Something I did not see - Stokes's Low key celebration of his century (100 runs) - he still needed another 35 runs
I was not enjoying much of this summer's Ashes Test series; because of the batting. England's current Test batting is probably the worst it has been in the history of the professional sport; while watching our (very good) bowlers utterly failing to get-out the Australian Steve Smith has been almost unbearable. Smith is probably the best batsman of the past half century; but is a nasty person, a cheat and horribly ugly to watch.

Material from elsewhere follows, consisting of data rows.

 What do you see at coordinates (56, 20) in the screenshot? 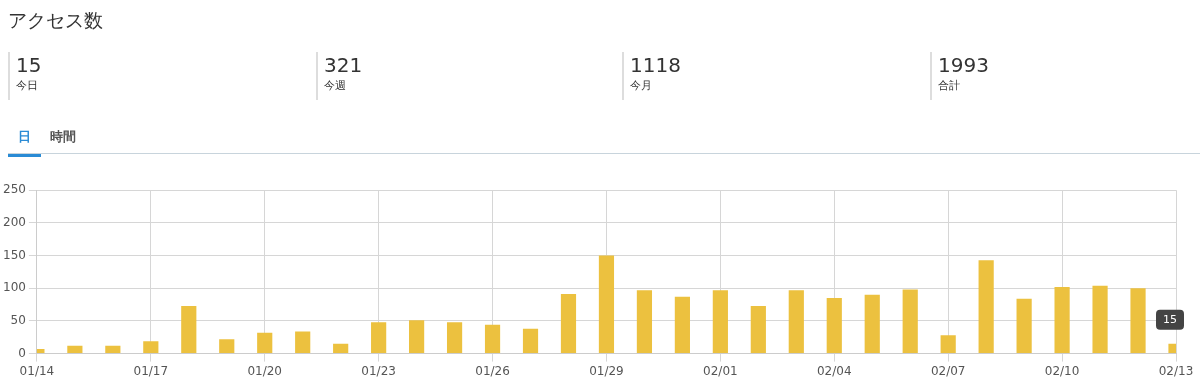
I see `chart-title: アクセス数` at bounding box center [56, 20].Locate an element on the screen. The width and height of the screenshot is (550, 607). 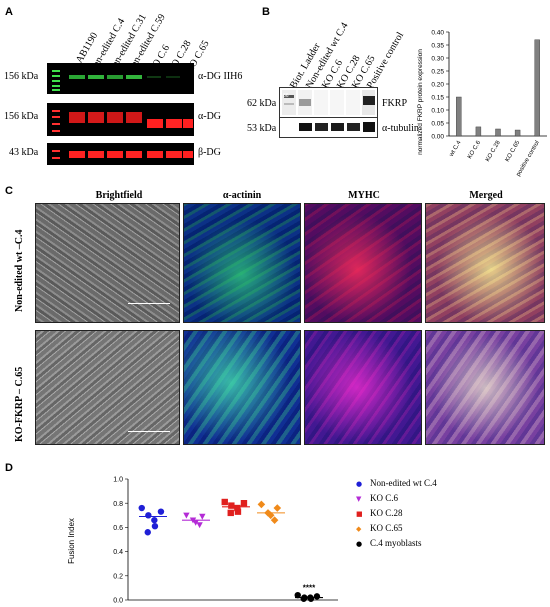
brightfield-image-row2 is located at coordinates (108, 388).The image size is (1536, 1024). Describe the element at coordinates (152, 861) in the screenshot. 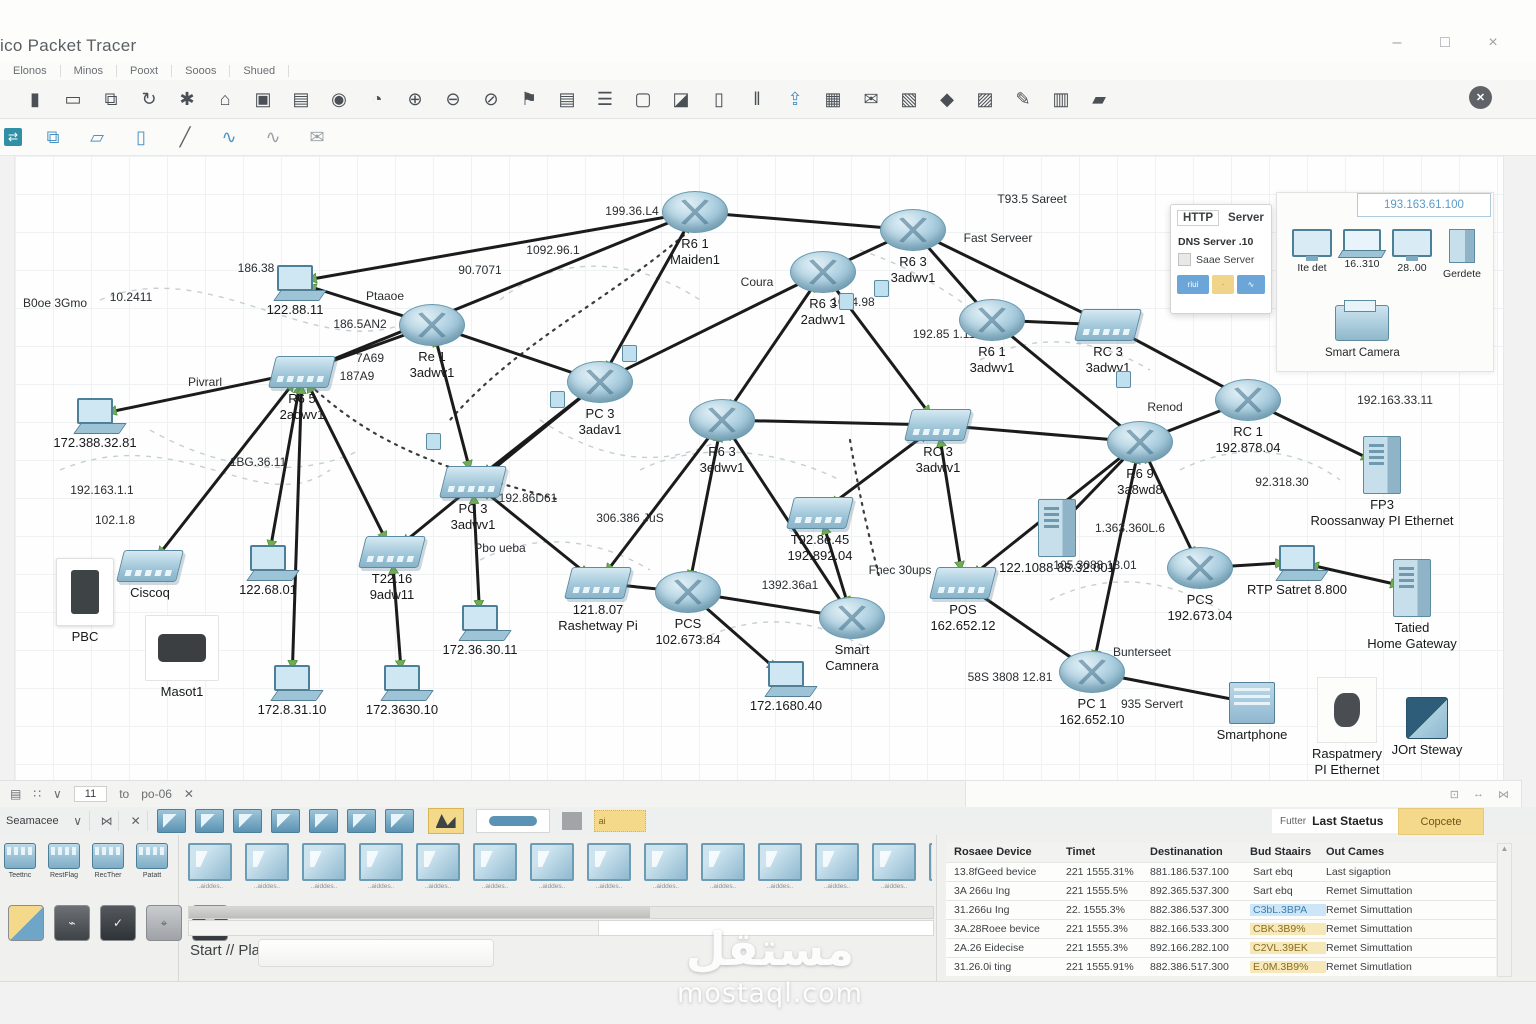

I see `device-shortcut-4: Patatt` at that location.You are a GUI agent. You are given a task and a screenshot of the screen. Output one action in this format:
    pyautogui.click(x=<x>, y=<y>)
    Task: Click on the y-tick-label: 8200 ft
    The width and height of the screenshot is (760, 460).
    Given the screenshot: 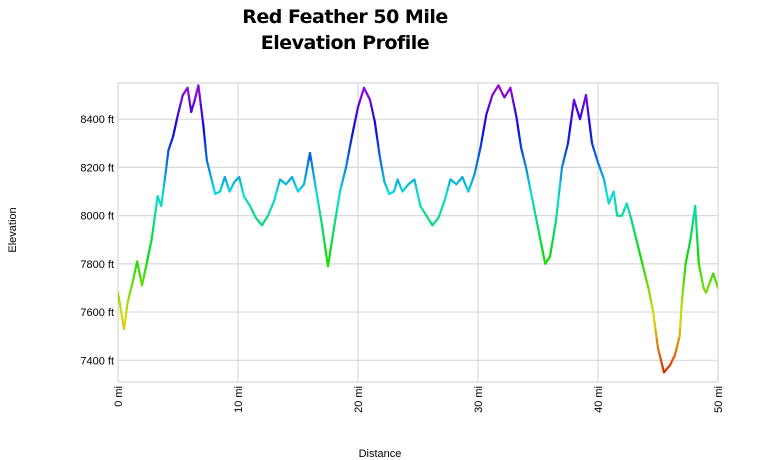 What is the action you would take?
    pyautogui.click(x=97, y=168)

Yet on Sunday afternoon was one of the miraculous things of sport, when England were (as usual) heading inexorably towards another heavy and deserved defeat; and then this was almost single-handedly - and impossibly - turned to victory by the batting of Ben Stokes.
Expert judges of the game with decades of experience (eg. Geoffrey Boycott - a man not given to hyperbole, to put it mildly) called it the greatest innings they had ever seen; given the context (Ashes on the line), the superb quality of the Australian bowling, the sheer pressure...
I was very involved with the experience, and 'yet' - as with several of my favourite sporting events - I was listening on radio (Test Match Special). The visual events therefore happening in my imagination (of course I knew, from previous TV, what everybody looked like and how they played). And I could scarcely have enjoyed it more!
It's interesting, and probably significant; that apparently less is more, sometimes - maybe often. The absence of the visual apparently engaged the emotions more than if I could have seen it. Less passive and externally-manipulated; more active and free.